This is an interesting list. I'm not usually a fan of listicles (article + list = listicle) since they are rarely carefully curated and someone basically throws the list together to fulfill some quota. You obviously spent a great deal of time putting this together, including figuring out what tool they replace. Very nice.
Two observations/thoughts:
speedtest-cli is fine as long as you understand that the results might not be realistic. Ookla, the organization behind speedtest.net, may have the largest selection of donated speed test servers globally, but ISPs are fully aware of their existence. Some ISPs even go out of their way to lie to their customers such as remove bandwidth caps for connections to the known, public list of Ookla speed test servers so that you get the advertised speeds you are paying for in just that one specific use-case.

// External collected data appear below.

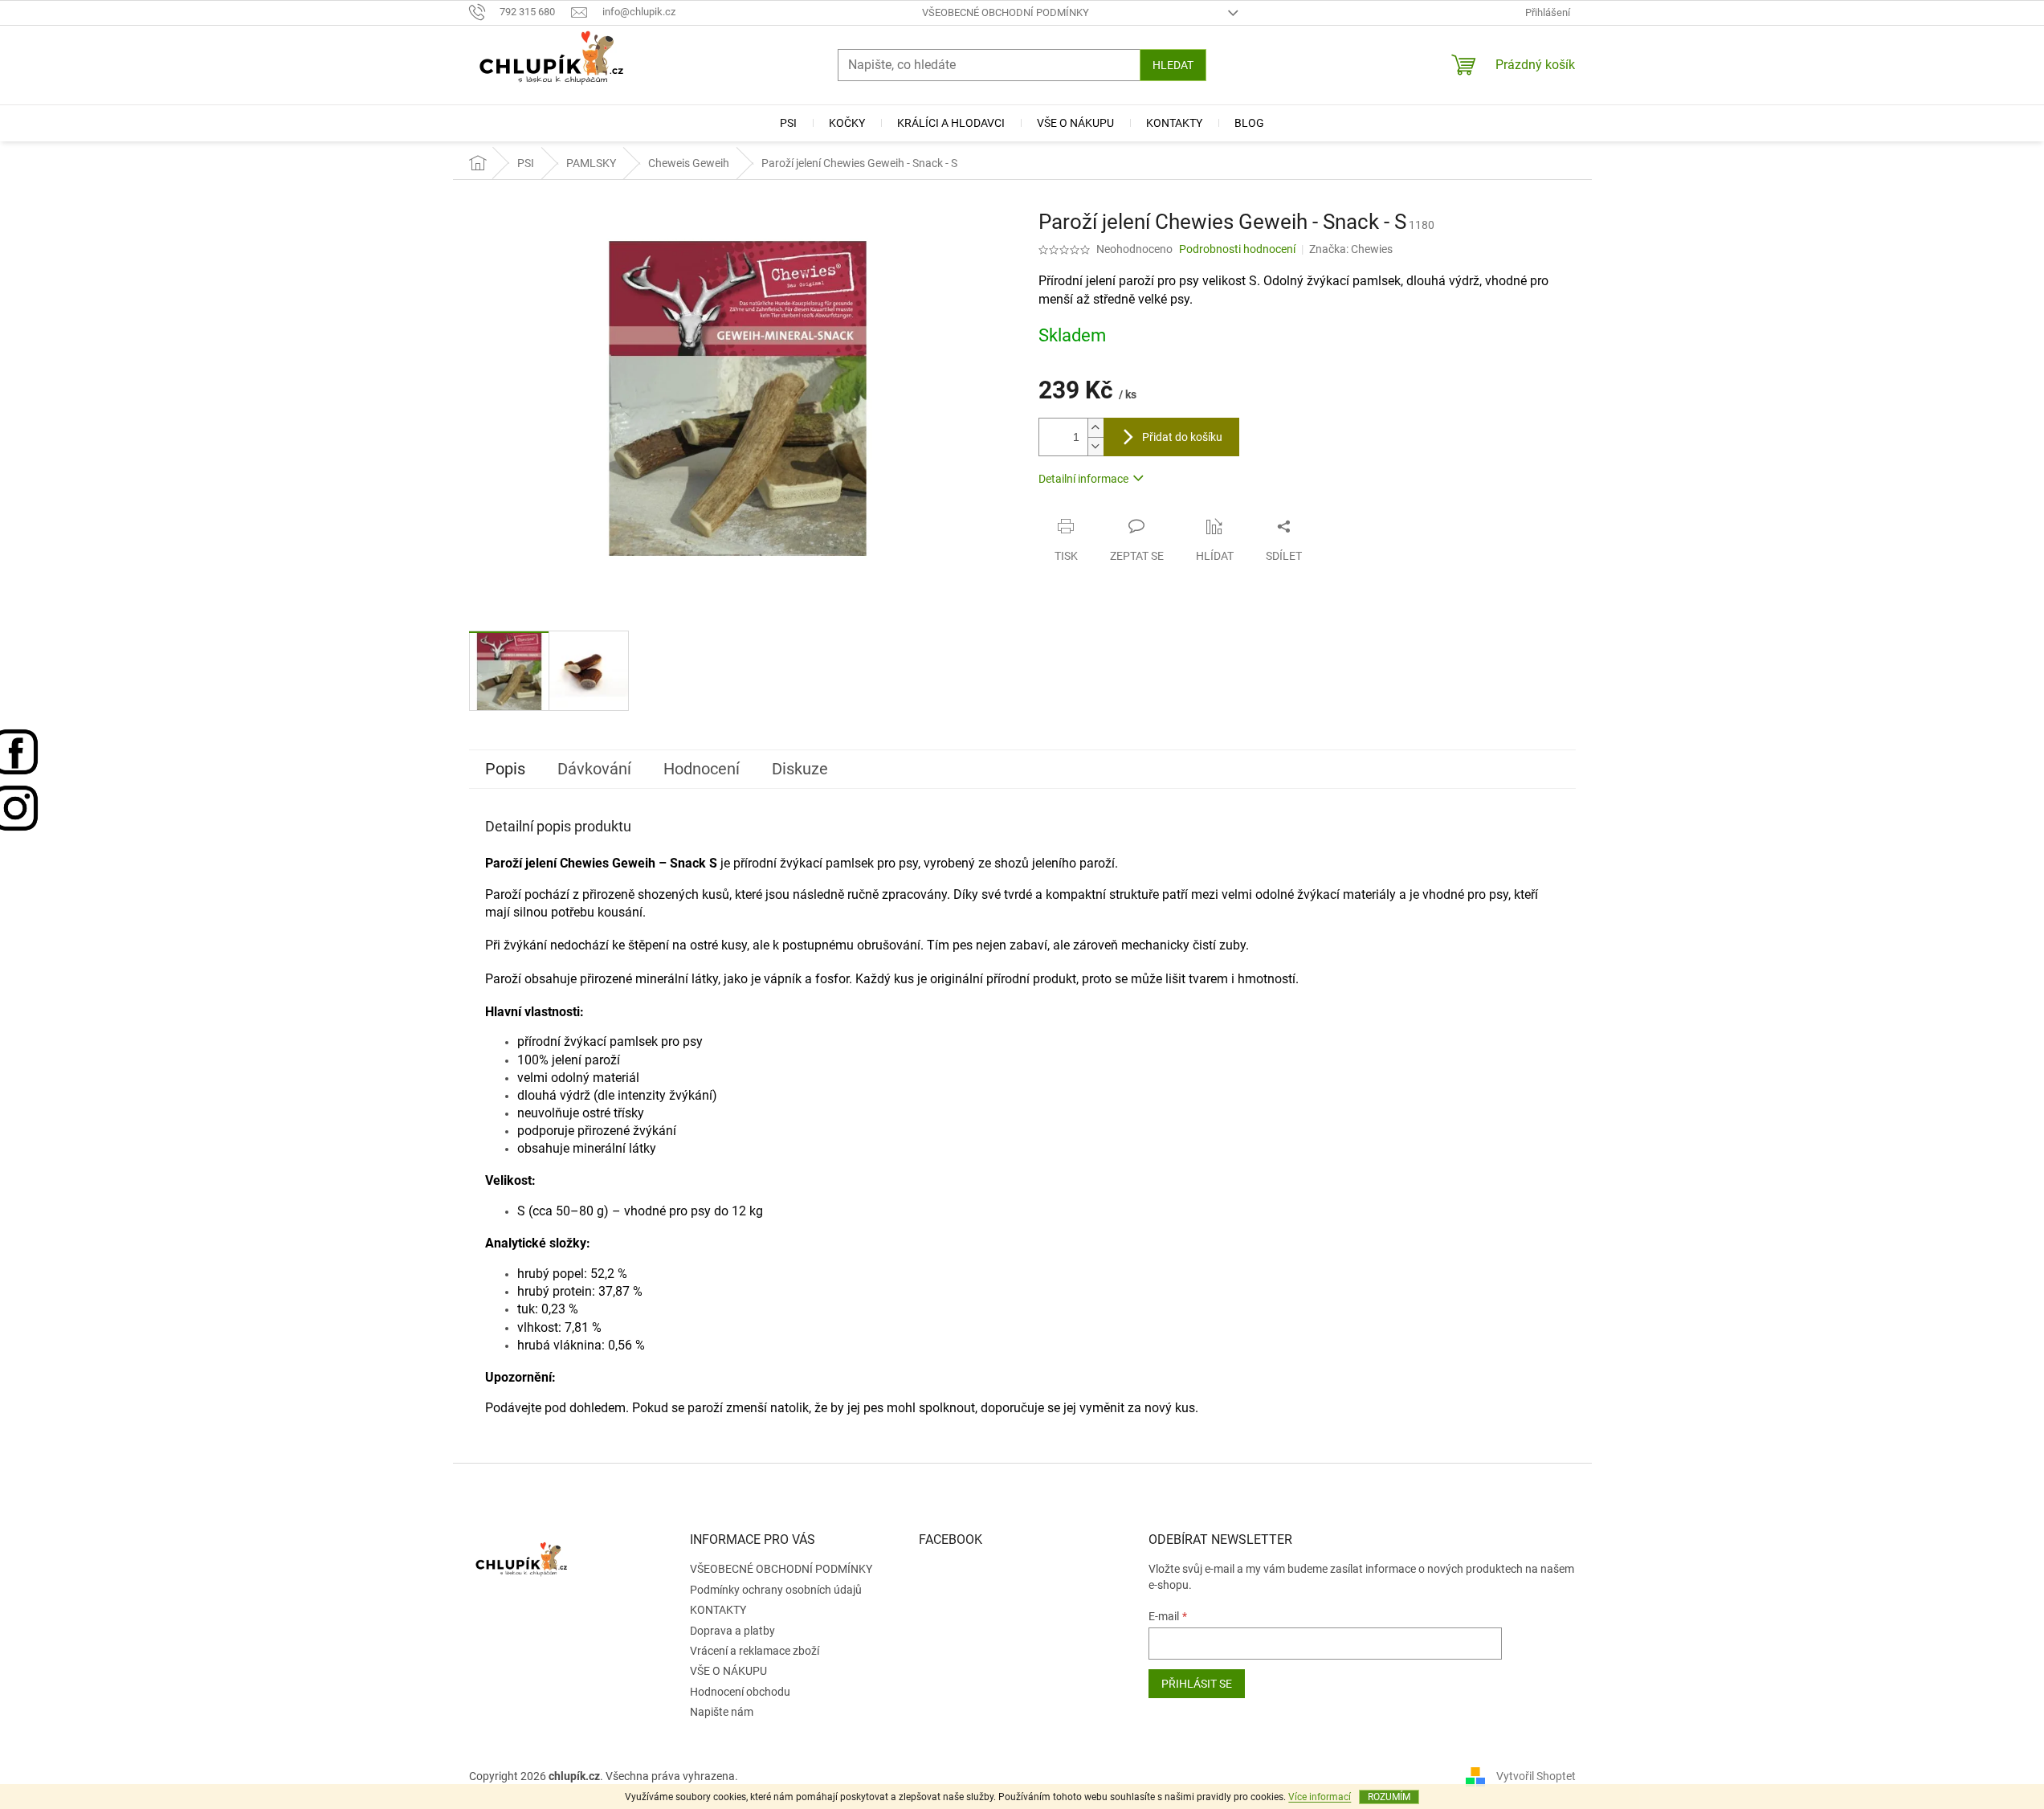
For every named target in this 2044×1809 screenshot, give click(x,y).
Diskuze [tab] (800, 768)
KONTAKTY (718, 1609)
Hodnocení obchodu (740, 1691)
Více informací (1319, 1797)
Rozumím (1389, 1797)
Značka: (1351, 249)
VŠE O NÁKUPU (728, 1670)
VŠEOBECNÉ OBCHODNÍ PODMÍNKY (1005, 12)
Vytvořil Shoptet (1536, 1776)
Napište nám (721, 1711)
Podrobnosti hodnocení (1237, 249)
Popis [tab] (505, 768)
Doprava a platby (732, 1630)
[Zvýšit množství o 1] (1095, 428)
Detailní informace (1083, 478)
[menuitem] (788, 122)
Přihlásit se (1196, 1683)
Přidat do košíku (1182, 437)
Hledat (1173, 65)
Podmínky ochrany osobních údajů (776, 1589)
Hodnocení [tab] (701, 768)
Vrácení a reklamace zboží (754, 1650)
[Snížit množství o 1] (1095, 446)
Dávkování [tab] (594, 768)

Ookla also sells cobranded versions of their speed testing widget to the ISPs that cater to each ISP's whims/desires, which I think is pretty sus. That said, something that does speed testing is better than nothing. Speed testing tools are also useful for the datacenter. For example, DigitalOcean advertises a minimum 1Gps link speed but I've seen burst rates up to 3Gps even for their cheapest VPS servers.
The rsync algorithm is different from most differencing algorithms because it does not require the presence of the two files to calculate the delta. Instead, it requires a set of checksums of each block of one file, which together form a signature for that file. Blocks at any position in the other file which have the same checksum are likely to be identical, and whatever remains is the difference.
The bolded portion is the important phrase that makes both librsync and anything built on it likely to introduce data corruption over time. There is no guarantee that the same checksum of a portion of a file means that the stored data is actually identical. I have personally witnessed significant data corruption due to the underlying algorithm used in librsync. rsync and librsync are, in my experience, unsuitable for the purposes that they claim to be suitable for.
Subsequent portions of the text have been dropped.